**THE PROBLEM**
Which lines of the entries below run from the one holding "Open the USD/JPY currency pair dropdown" to the one holding "Image resolution: width=1568", inclusive? Set down exactly those lines and no others.

**Pixel coordinate grounding data**
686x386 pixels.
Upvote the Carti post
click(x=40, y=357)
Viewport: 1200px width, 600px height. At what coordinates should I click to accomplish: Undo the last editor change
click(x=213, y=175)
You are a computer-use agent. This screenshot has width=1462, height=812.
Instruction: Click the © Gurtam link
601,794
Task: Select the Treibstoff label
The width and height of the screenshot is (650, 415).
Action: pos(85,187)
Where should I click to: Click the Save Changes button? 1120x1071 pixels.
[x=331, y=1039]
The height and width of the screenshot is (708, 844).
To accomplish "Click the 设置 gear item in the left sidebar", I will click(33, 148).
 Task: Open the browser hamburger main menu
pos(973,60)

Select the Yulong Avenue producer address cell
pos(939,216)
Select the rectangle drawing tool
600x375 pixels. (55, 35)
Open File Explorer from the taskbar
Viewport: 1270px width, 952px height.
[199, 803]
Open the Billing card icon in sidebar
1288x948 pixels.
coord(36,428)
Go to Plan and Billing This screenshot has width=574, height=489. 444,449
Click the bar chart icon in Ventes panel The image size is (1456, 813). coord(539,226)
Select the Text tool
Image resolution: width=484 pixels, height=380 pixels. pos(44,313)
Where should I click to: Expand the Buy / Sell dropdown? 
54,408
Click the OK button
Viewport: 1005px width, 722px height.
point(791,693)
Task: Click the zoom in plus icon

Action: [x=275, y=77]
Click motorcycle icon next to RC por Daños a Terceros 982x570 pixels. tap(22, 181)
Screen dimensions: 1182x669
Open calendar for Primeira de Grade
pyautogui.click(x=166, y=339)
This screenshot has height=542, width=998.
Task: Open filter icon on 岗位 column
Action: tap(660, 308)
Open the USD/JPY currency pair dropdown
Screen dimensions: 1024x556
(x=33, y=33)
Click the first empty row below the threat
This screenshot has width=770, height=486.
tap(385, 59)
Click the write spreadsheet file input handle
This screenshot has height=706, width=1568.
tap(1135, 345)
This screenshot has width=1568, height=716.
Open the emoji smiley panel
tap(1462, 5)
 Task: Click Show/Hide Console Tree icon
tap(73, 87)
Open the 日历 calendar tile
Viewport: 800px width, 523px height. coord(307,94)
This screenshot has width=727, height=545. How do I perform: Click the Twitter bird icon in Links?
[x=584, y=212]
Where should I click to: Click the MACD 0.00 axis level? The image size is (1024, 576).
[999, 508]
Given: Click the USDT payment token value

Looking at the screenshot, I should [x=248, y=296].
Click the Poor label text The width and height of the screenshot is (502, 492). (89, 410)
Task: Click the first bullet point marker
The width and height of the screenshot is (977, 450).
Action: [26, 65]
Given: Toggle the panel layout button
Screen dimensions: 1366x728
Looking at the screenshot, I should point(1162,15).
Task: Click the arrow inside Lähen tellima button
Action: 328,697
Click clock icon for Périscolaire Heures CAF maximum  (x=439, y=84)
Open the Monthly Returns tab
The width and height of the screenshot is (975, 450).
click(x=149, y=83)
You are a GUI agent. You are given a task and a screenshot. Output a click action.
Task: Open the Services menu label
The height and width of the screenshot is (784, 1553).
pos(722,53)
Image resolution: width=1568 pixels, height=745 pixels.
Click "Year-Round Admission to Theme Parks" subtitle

**EXPECTED ANSWER**
Open the USD/JPY currency pair dropdown
Screen dimensions: 1024x556
(x=33, y=33)
Click the first empty row below the threat
This screenshot has width=770, height=486.
tap(385, 59)
Click the write spreadsheet file input handle
This screenshot has height=706, width=1568.
tap(1135, 345)
This screenshot has width=1568, height=716.
Open the emoji smiley panel
tap(1462, 5)
 Task: Click Show/Hide Console Tree icon
tap(73, 87)
Open the 日历 calendar tile
Viewport: 800px width, 523px height. coord(307,94)
This screenshot has width=727, height=545. How do I perform: Click the Twitter bird icon in Links?
[x=584, y=212]
Where should I click to: Click the MACD 0.00 axis level? The image size is (1024, 576).
[999, 508]
Given: Click the USDT payment token value

Looking at the screenshot, I should [x=248, y=296].
Click the Poor label text The width and height of the screenshot is (502, 492). (89, 410)
Task: Click the first bullet point marker
The width and height of the screenshot is (977, 450).
Action: [26, 65]
Given: Toggle the panel layout button
Screen dimensions: 1366x728
Looking at the screenshot, I should point(1162,15).
Task: Click the arrow inside Lähen tellima button
Action: 328,697
Click clock icon for Périscolaire Heures CAF maximum  (x=439, y=84)
Open the Monthly Returns tab
The width and height of the screenshot is (975, 450).
click(x=149, y=83)
You are a GUI agent. You are given a task and a screenshot. Output a click action.
Task: Open the Services menu label
The height and width of the screenshot is (784, 1553).
pos(722,53)
Image resolution: width=1568 pixels, height=745 pixels.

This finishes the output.